Comme toute décision de justice, celle du Conseil Constitutionnel sur la loi créant la rétention de sûreté ouvre la porte à une querelle d’interprétation. Chacun voudra y trouver un motif de satisfaction pour ne pas perdre la face. De fait, dès sa publication, la Ministre s’en est félicitée.
Pour ma part, je suis d’abord profondément déçu par son contenu. Le Conseil constitutionnel, en dépit de l’activisme médiatique de son président, s’engonce dans un conservatisme dont pâtit le droit. En d’autres mots, il n’ose plus, à l’instar d’autres institutions aller à l’encontre de l’opinion.
En l’espèce, l’incroyable tentative de pression tentée hier par la Chancellerie via le Parisien, qui a publié une liste de « 32 détenus dangereux qui seraient libérés si la loi était censurée», démontre combien il est difficile de tenir un langage de raison. Il fallait du courage pour censurer cette loi et oser qualifier la rétention de sûreté de peine contraire à l’article 8 de la déclaration des droits de l’homme comme nous le demandions. L’âge d’or du conseil est loin…. Peut être d’ailleurs faut-il y voir comme explication qu’à l’époque, les professeurs de droit y étaient plus nombreux (Georges Vedel, Robert Badinter, Jacques Robert…).

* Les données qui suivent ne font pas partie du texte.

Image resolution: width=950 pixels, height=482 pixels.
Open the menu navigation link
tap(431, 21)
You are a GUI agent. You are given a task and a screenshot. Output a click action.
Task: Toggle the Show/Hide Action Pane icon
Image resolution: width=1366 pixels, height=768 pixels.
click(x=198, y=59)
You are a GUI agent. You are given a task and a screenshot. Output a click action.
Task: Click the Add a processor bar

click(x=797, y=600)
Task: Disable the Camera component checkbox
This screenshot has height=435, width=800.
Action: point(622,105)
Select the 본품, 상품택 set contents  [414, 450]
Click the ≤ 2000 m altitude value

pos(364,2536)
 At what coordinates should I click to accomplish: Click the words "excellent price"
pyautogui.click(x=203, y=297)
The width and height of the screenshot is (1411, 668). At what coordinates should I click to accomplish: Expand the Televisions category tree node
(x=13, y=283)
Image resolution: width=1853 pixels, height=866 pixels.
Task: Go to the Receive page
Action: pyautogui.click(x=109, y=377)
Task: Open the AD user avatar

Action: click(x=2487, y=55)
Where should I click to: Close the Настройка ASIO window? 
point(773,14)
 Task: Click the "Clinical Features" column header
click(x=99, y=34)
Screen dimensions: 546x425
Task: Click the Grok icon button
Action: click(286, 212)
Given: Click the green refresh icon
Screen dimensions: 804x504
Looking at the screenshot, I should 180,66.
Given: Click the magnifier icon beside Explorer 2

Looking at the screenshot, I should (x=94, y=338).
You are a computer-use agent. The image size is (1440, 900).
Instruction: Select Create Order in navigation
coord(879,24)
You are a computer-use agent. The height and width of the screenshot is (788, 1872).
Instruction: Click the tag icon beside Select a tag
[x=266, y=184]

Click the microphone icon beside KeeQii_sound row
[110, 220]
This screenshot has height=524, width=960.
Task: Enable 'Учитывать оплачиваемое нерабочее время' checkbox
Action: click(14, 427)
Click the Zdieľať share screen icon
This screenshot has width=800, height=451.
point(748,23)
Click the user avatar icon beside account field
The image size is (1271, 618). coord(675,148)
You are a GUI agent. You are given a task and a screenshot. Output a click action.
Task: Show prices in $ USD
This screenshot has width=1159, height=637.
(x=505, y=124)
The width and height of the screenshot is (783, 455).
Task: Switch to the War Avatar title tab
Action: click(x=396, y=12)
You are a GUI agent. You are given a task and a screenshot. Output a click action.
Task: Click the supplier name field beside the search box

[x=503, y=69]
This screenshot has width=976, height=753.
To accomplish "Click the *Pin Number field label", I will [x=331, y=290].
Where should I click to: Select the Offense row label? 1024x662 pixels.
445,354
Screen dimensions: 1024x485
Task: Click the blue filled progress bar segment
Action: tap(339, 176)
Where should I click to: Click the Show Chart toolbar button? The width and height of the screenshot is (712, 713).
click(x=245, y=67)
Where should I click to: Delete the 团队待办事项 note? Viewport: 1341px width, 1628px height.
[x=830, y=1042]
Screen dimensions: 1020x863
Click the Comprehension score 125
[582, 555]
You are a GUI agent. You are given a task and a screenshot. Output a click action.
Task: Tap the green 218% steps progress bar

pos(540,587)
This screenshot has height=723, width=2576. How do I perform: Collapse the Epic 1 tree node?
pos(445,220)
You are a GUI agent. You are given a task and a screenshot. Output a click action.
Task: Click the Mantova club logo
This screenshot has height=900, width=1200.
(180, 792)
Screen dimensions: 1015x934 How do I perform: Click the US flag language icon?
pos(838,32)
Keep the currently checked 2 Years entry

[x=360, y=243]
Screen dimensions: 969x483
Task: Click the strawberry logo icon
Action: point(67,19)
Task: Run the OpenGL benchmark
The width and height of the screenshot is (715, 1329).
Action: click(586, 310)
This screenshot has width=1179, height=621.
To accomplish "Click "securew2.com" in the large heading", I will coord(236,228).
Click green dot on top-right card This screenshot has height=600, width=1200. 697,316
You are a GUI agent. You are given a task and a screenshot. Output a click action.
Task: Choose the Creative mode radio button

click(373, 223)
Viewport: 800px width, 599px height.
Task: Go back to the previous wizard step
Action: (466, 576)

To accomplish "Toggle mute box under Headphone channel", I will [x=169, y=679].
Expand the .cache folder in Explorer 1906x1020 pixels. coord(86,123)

Il y a quand même un motif de satisfaction : la loi est vidée de son sens. Le Conseil a rendu l’applicabilité immédiate impossible pour les condamnations antérieures ou celles à venir mais pour des faits commis antérieurement à la loi alors même que ce n’est pas une peine. Du coup, le dispositif ne jouera qu’en 2023…
Espérons que d’ici là, une majorité progressiste à l’Assemblée retrouvera les moyens d’abroger cette loi scélérate.